We are using thingsboard 2.0.3 with a Cassandra database
How to reproduce the error :
Result : the service takes a large amount of time to respond, and end with the following time out error : 408 {"error":"Timeout during persistence of the message to the queue!"}
Here is our log files :
thingsboard.log
thingsboard.out.log
We didn't changed the Rule Chains. We had previous rules before migration from v1.4 to v2.0.3 but they are automatically delete if we understood well the migration process.
Here are screenshots of our rule chains :


Thingsboard and Cassandra are running on the same instance : a Virtual Machine with 8cpu and 16Go RAM

You can check the java options we set for those processes :
javaOptions.txt
Just for information, when we were posting the same telemetries with thingsboard 1.4 we didn't had this issue. Our database has around 1500 devices
We are facing a similar problem. In version 1.4.x, we already had a problem of slowness which produced the freeze of the whole web service. We migrated from Postgres to Cassandra, which solved the problem.

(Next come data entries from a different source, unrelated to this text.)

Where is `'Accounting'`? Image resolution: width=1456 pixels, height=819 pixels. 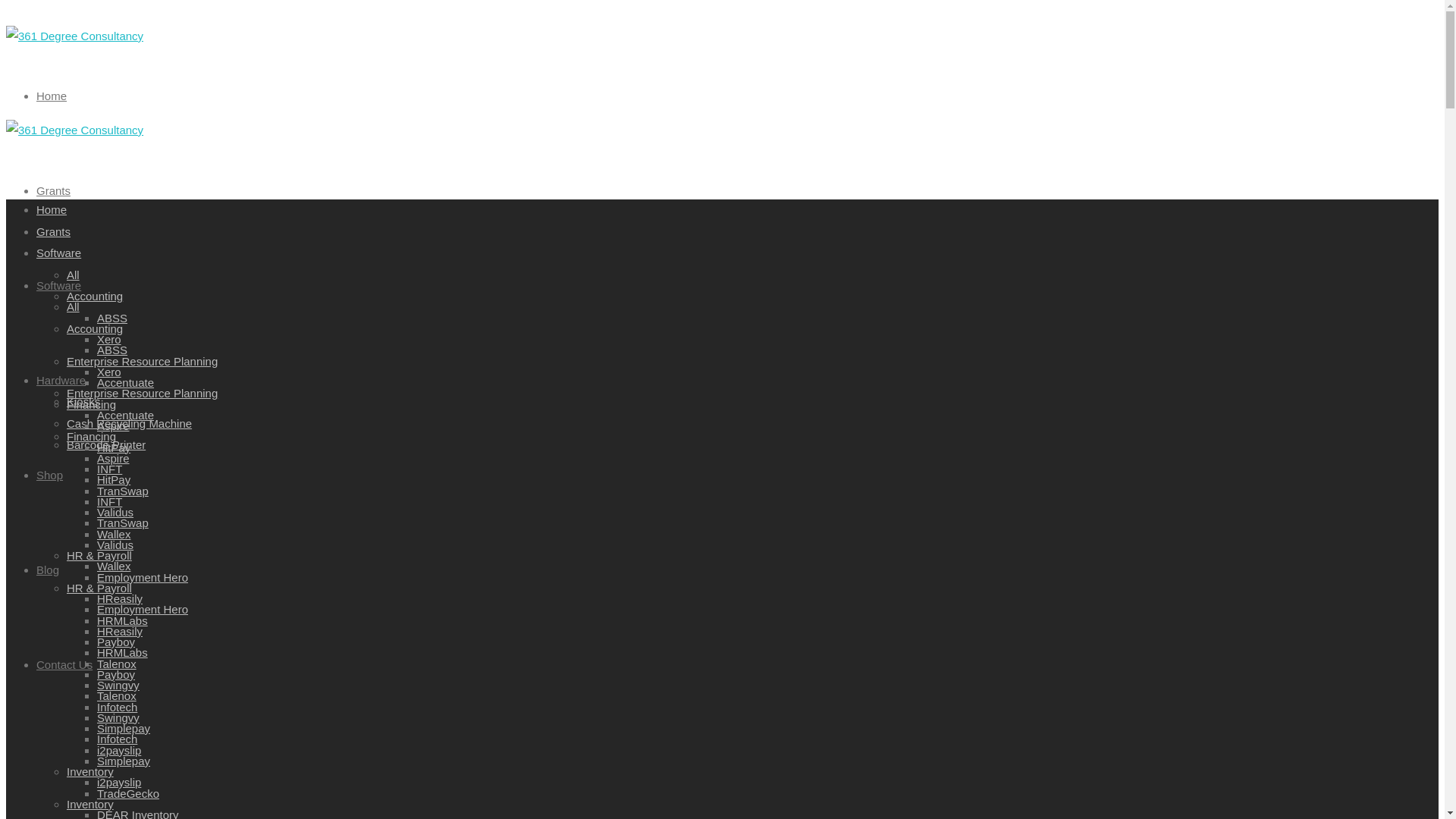 'Accounting' is located at coordinates (93, 296). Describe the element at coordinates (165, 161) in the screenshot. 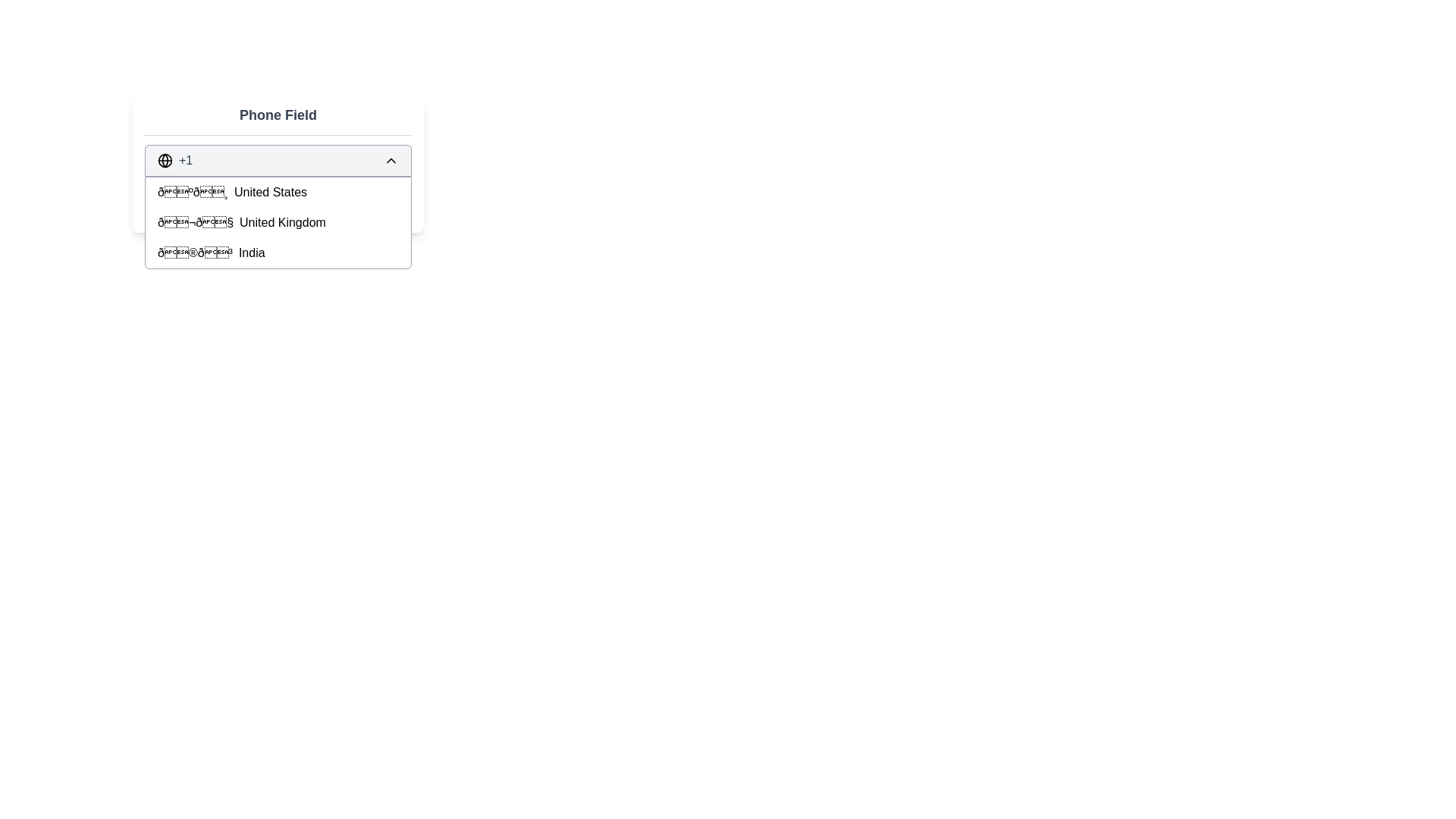

I see `the globe icon representing a global context to interact with the dropdown for country codes` at that location. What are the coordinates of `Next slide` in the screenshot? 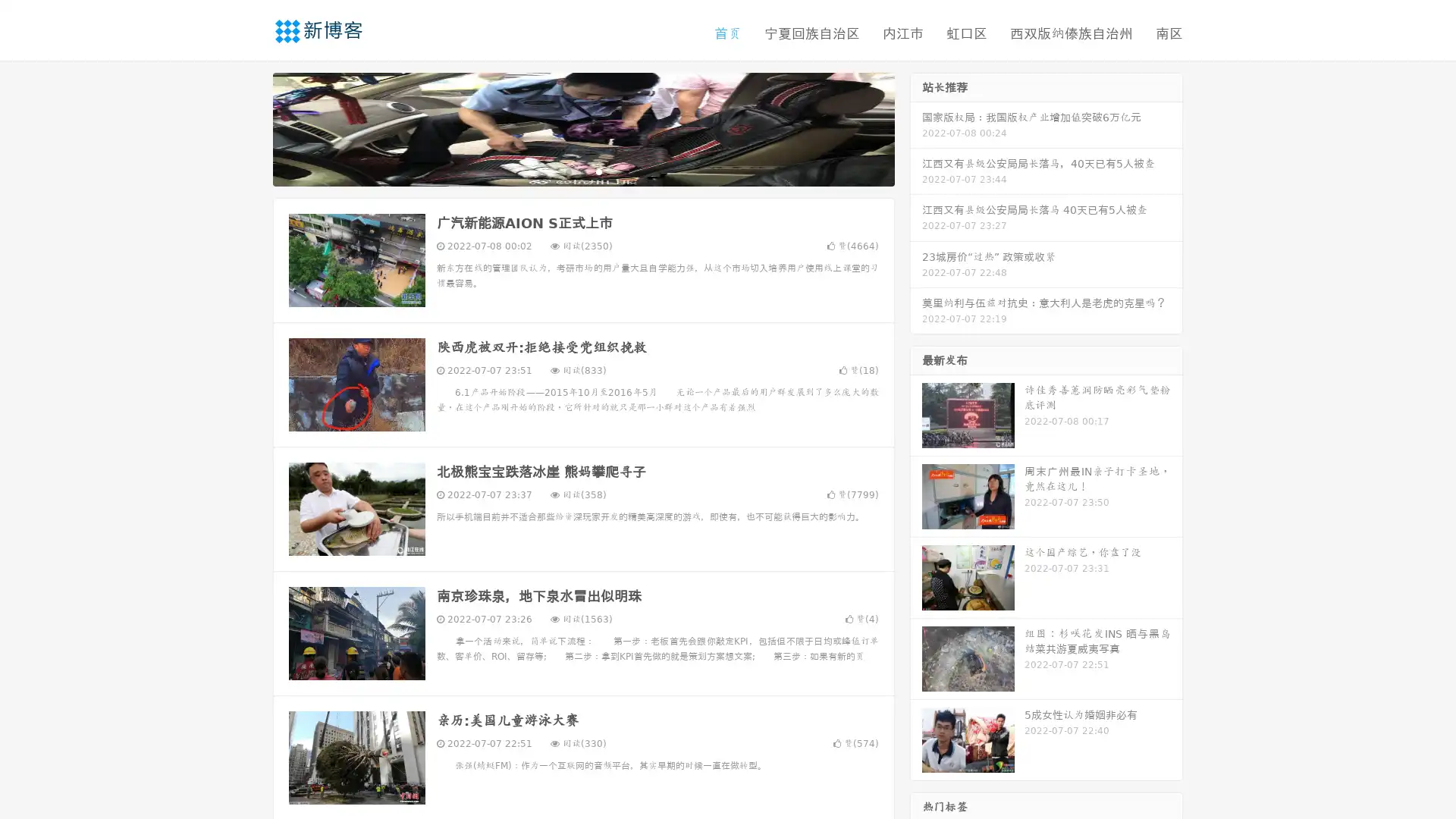 It's located at (916, 127).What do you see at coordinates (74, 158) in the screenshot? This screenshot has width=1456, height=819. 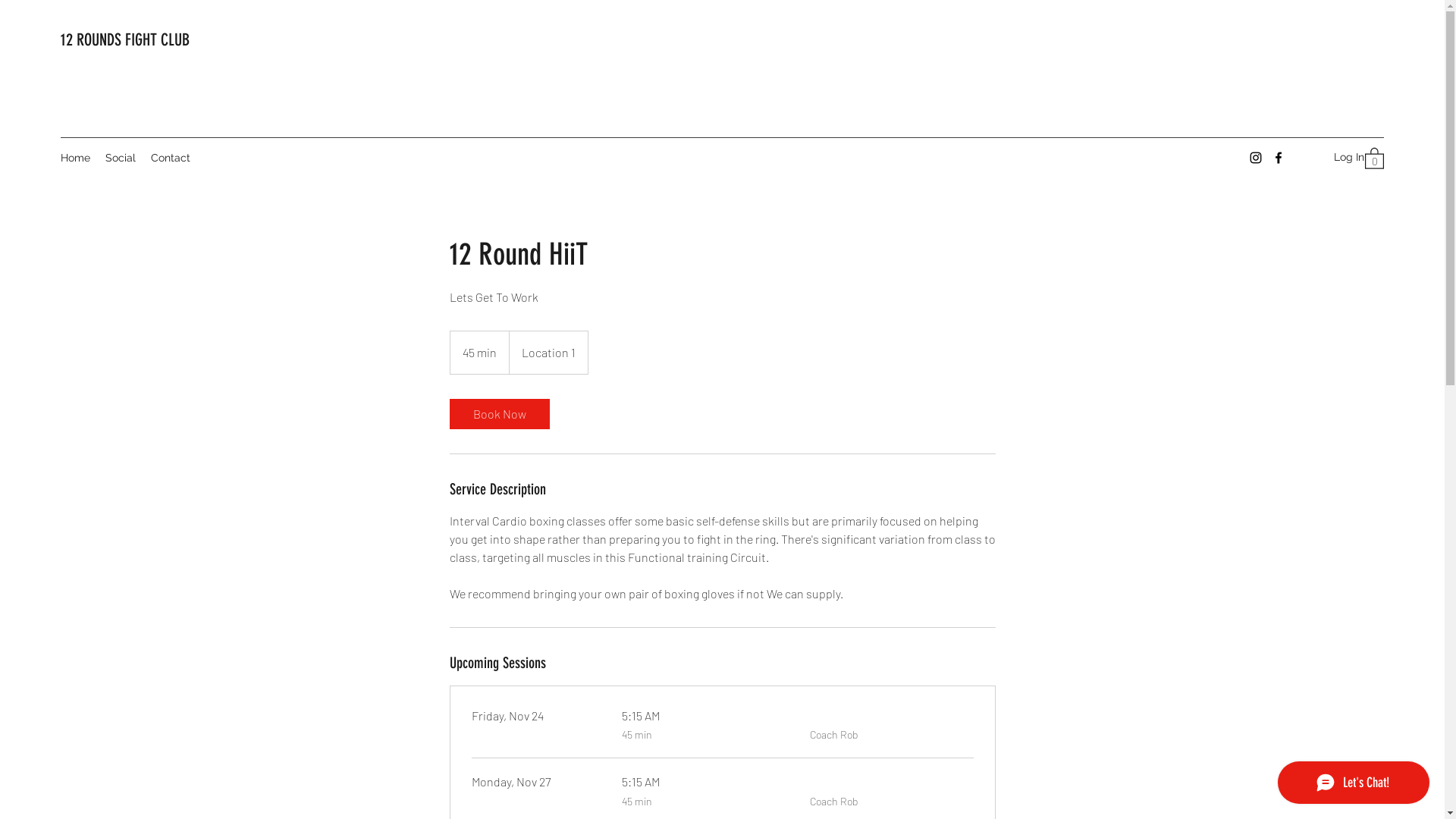 I see `'Home'` at bounding box center [74, 158].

We have just migrated to version 2.x to take advantage of the latest advances with rules chain. Unfortunately all insertion are now very slow (on the REST api - more than 10x slower), and ultimately produce a complete freeze of the web application.
Any solutions? Maybe it's just a configuration problem.
Same problem here (with 2.1.0 and may be earlier), using MQTT instead of REST.
Similar problem here.
Devices are storing large amount of telemetry messages stored in client's persistent storage while in disconnected state (using PAHO MQTT C client library). When the device client re-connects to the TB MQTT, the first few hundred persistent messages are sent successfully to the server and removed from the client's persistent storage. The remaining messages will be answered by TB with
{"error":"Timeout during persistence of the message to the queue!"}
and will not be removed from the client's persistent storage (which is correct and good!).
During next re-connect, the next couple of hundreds messages can be successfully transferred...
Can be quite a lengthly process to get rid of the messages, but at least no data ist lost.
Any thoughts on how to avoid the timeout on the server side?
Short answer:
Please increase actors.rule.queue.max_size property in the thingsboard.yml file to a higher value. For example, set it to 10000.
Long answer:
When device submit messages to the Thingsbaord (telemetry/attributes/RPC), by default, all messages are saved in the Queue. After messages are saved, they are passed to the Rule Engine for processing and response is generated for the Device. As you see, processing inside Rule Engine is asynchronous and we need to guarantee that if a device receives '200 OK' from the Thingsboard, the message will be processed.
The queue is cleared after message processing is finished.
When a batch of messages is submitted it is saved in the queue as N separate messages.
We limit the concurrent number of messages in the Queue for single Tenant. Default max value is 100.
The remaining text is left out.